Conservador recalcitrante aquel y liberal paradigmático este, habrían de protagonizar larga, intensa y ardorosa polémica, hasta cuando el general Gustavo Rojas Pinilla se tomara el poder y arrasara las instituciones democráticas. Con anterioridad, el expresidente Eduardo Santos había lanzado a los liberales su famosa consigna de ‘Fe y dignidad’, con la cual se frenó la propensión colaboracionista de algunos grupos.
De más está decir que las fuerzas desarmadas concurrirían a deponer al dictador militar, restablecer la Constitución Política y, con ella, el Estado de derecho. Fue la obra de lo que se denominó Frente Nacional, en el cual convergieron liberales y conservadores, con alternación de unos y otros en la Presidencia de la República. Tal el procedimiento para reaclimatar la concordia y el espíritu de cooperación, como en efecto sucedió con los gobiernos augurales de Alberto Lleras, Guillermo León Valencia, Carlos Lleras Restrepo y Misael Pastrana.
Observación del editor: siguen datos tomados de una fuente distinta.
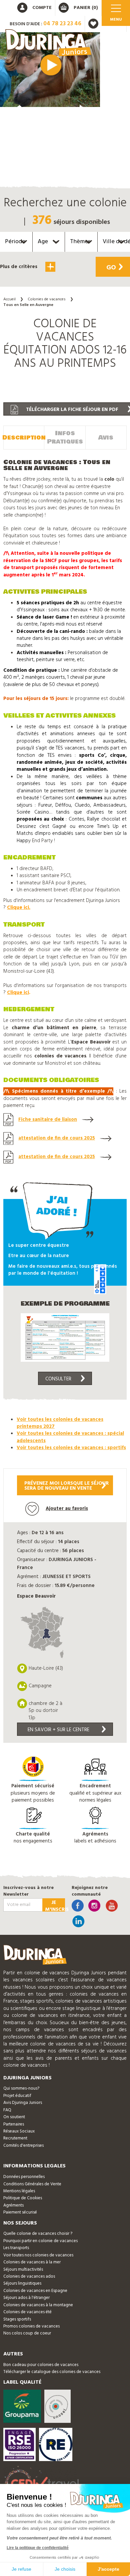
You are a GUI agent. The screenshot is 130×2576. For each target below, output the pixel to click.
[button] (50, 287)
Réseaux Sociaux (19, 2131)
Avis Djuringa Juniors (22, 2102)
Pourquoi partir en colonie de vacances (40, 2240)
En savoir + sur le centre (58, 1730)
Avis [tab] (105, 437)
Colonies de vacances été (27, 2312)
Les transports (16, 2247)
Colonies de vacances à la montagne (38, 2305)
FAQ (7, 2110)
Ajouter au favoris (67, 1509)
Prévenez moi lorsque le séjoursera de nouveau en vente (66, 1485)
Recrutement (15, 2138)
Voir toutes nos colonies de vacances (38, 2255)
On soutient (14, 2117)
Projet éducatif (17, 2095)
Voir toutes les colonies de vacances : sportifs (71, 1448)
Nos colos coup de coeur (27, 2333)
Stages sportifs (17, 2319)
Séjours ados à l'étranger (26, 2297)
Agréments (13, 2205)
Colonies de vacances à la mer (32, 2262)
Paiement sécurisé (20, 2212)
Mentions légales (19, 2191)
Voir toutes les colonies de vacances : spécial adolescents (70, 1437)
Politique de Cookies (22, 2198)
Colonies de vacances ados (29, 2276)
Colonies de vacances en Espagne (35, 2290)
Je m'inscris (55, 1905)
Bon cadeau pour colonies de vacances (40, 2364)
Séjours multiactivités (23, 2269)
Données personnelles (24, 2176)
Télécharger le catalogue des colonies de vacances (51, 2371)
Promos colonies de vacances (31, 2326)
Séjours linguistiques (22, 2283)
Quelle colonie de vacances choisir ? (37, 2233)
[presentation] (17, 113)
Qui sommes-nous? (21, 2088)
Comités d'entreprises (23, 2145)
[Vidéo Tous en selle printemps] (50, 69)
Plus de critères (19, 267)
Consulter (58, 1379)
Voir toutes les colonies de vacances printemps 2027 (60, 1423)
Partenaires (13, 2124)
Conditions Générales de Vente (32, 2184)
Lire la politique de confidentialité (38, 2547)
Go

Ubicándonos en la actualidad palpitante, se encuentra que el punto neurálgico en las negociaciones de La Habana fue el hallazgo de la utilidad de los Acuerdos Especiales del Derecho Internacional Humanitario, suscrito en Ginebra por el año de 1949, hasta ahora destinado exclusivamente a humanizar las guerras y no propiamente a terminarlas. Siendo este el desenlace definitivo, no parece desatinado aprovechar sus normas para darle vigencia, tanto más si instancias superiores de orden internacional lo aceptan con semejante alcance.
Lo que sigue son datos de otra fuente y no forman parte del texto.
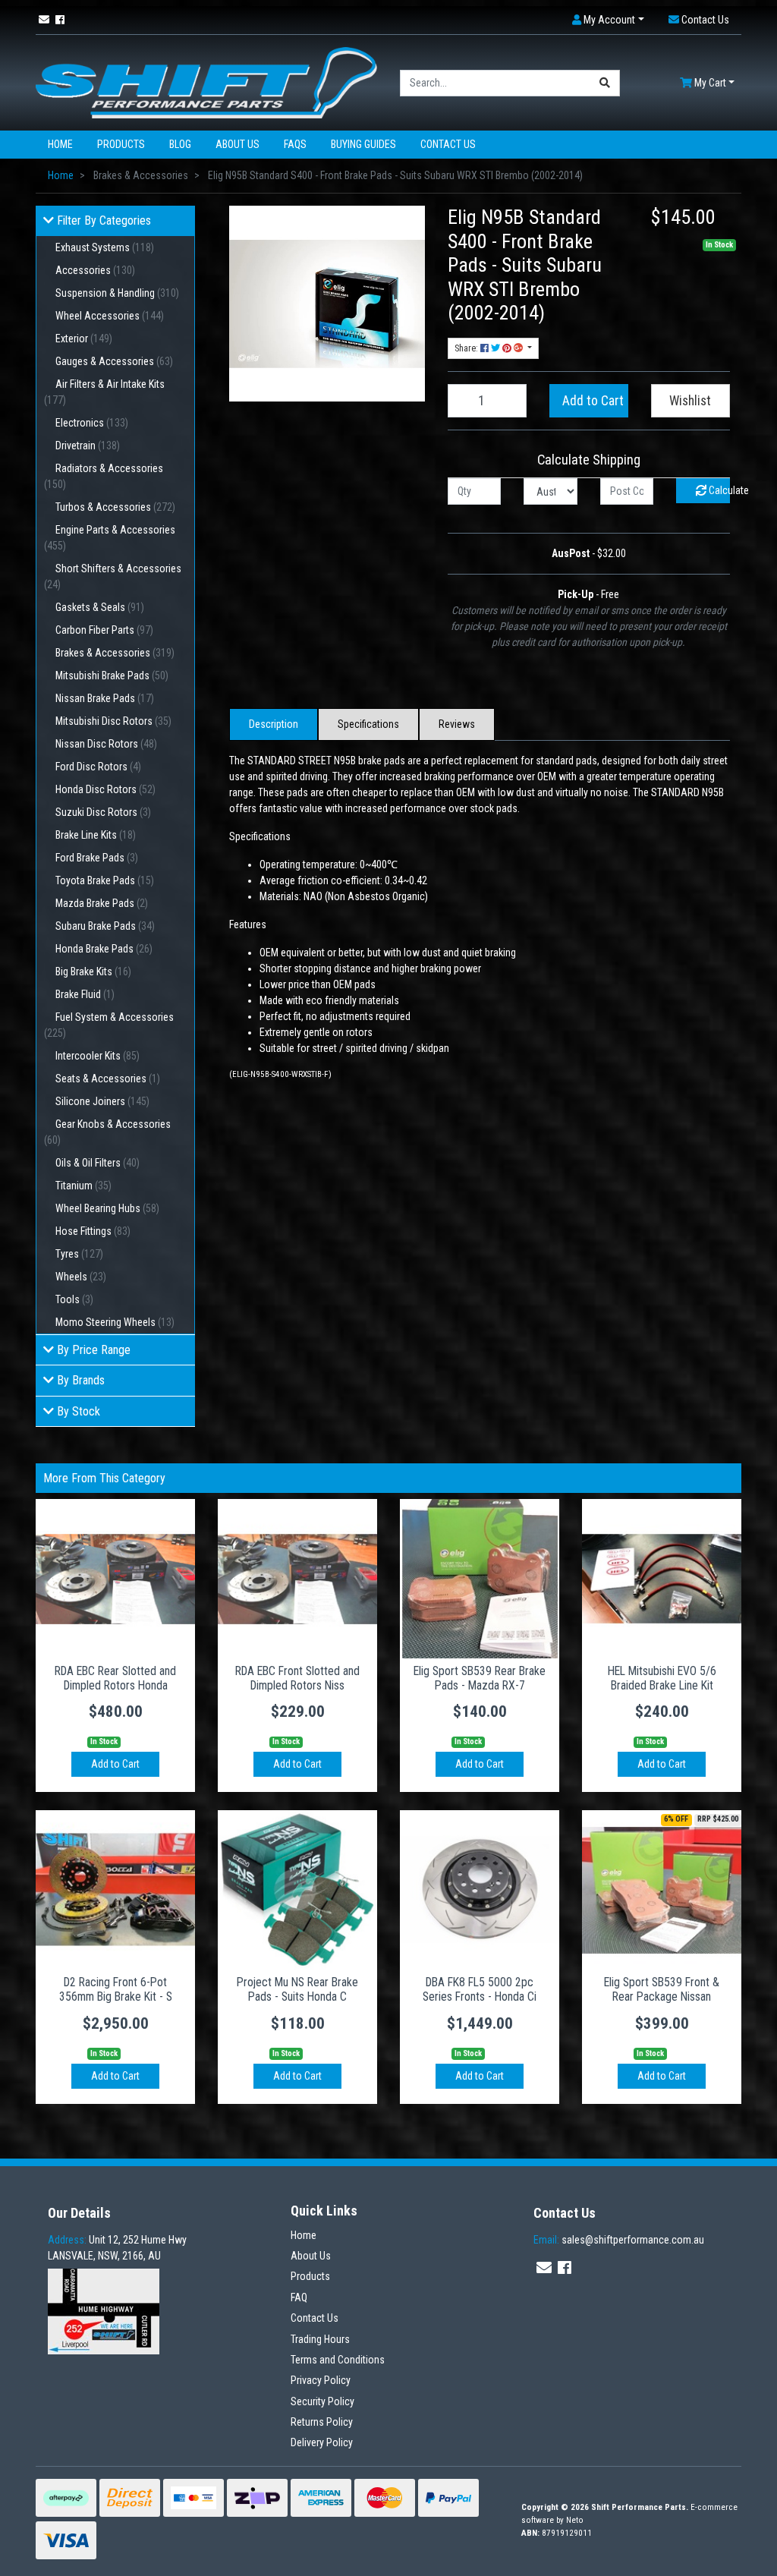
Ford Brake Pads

Mucha sutileza jurídica parece haberse requerido para compartirlo con las Farc en la mesa de negociación en La Habana, a condición de que no se lesione ningún principio constitucional sustantivo. Aquí mismo habíamos expresado patriótica preocupación, viendo cómo se trataba de amoldar nuestra Constitución Política a los vaivenes, veleidades o necesidades de una negociación o a las exigencias de una agrupación subversiva. Era sacrificio institucional que no se puede ni se podía hacer.
Ha quedado claro, después de las palabras ulteriores del presidente Santos, ellas sí serenas y reflexivas, que el acuerdo con las Farc no escapará al tamiz del Congreso ni al de la Corte Constitucional. Ni al pleno conocimiento de la opinión pública, que sin restricciones debe manifestarse por el ‘sí’ o por el ‘no’ en plebiscito convocado para este fin. La causa de la paz, con democracia, no debe tener limitaciones previas en el acto de la convocatoria. Cabe confiar en que movilizará suficientes mayorías en su respaldo.
Para disuadir de vanos y peligrosos desvaríos, basta mirar, al otro lado de la extensa frontera, las miserias de nuestra hermana y vecina República de Venezuela, rica como pocas en recursos naturales y sin embargo empobrecida por los palos de ciego en su atolondrado manejo.